LONDON • It was compared with everything from a bike helmet to a potty, and allowed to spiral to almost double its budget, before being scrapped and declared a national embarrassment.
Zaha Hadid's futuristic design for Tokyo's 2020 Olympic stadium would have swaggered through the historic Meiji Park like a glossy white Stormtrooper, breaching local building codes and leaving the city with a costly white elephant.
But are the alternative proposals, unveiled this week, any better?
After Hadid's heady vision, the two new designs might seem a bit bargain-basement. One looks like an undercooked fried egg - a wobbly white roof with a gelatinous, albumeny middle.

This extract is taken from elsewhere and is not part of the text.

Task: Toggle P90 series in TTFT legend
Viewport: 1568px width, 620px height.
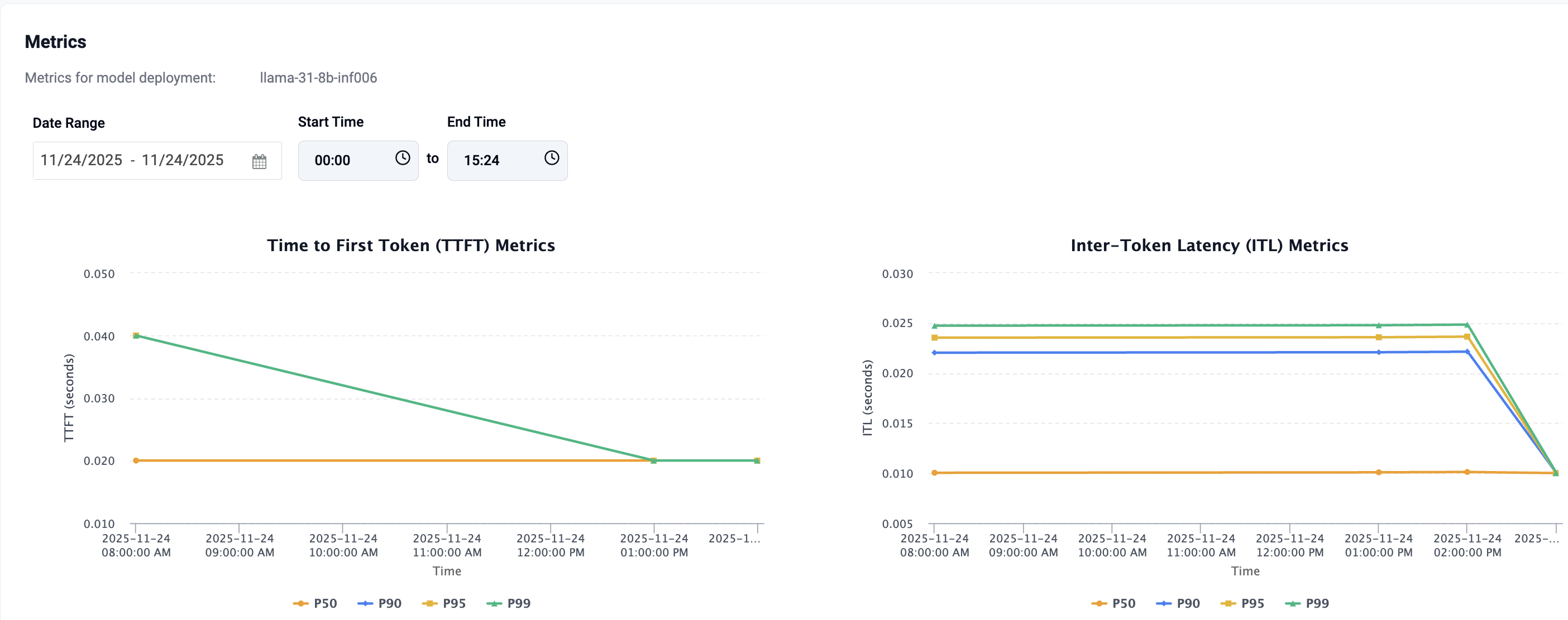Action: [379, 603]
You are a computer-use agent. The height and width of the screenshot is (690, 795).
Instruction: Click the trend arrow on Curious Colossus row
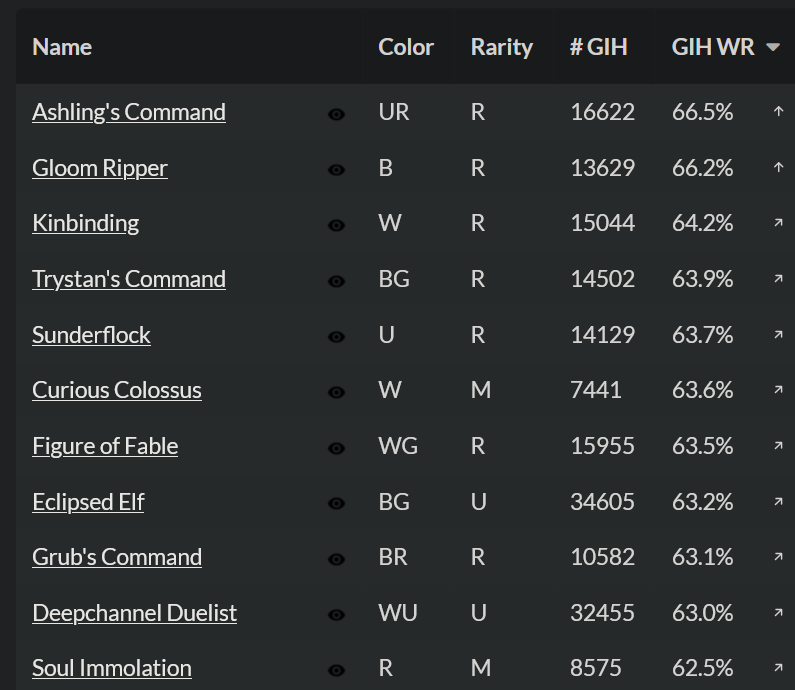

The other looks like a pile of salad plates cleared away before anyone had finished, with bits of lettuce poking out from between the stack of saucers.
But both are significantly slimmer and cheaper than Hadid's design - around 153 billion yen (S$1.8 billion) as opposed to 252 billion yen - and they appear to be models of a lighter-weight, low-key approach that would fit better with the parkland setting.
Anonymously released as Design A and Design B, but believed to be the work of celebrated Japanese architects Kengo Kuma and Toyo Ito, both are titled Stadium In A Forest and make prominent use of wooden construction, in contrast to Hadid's hefty steel arches.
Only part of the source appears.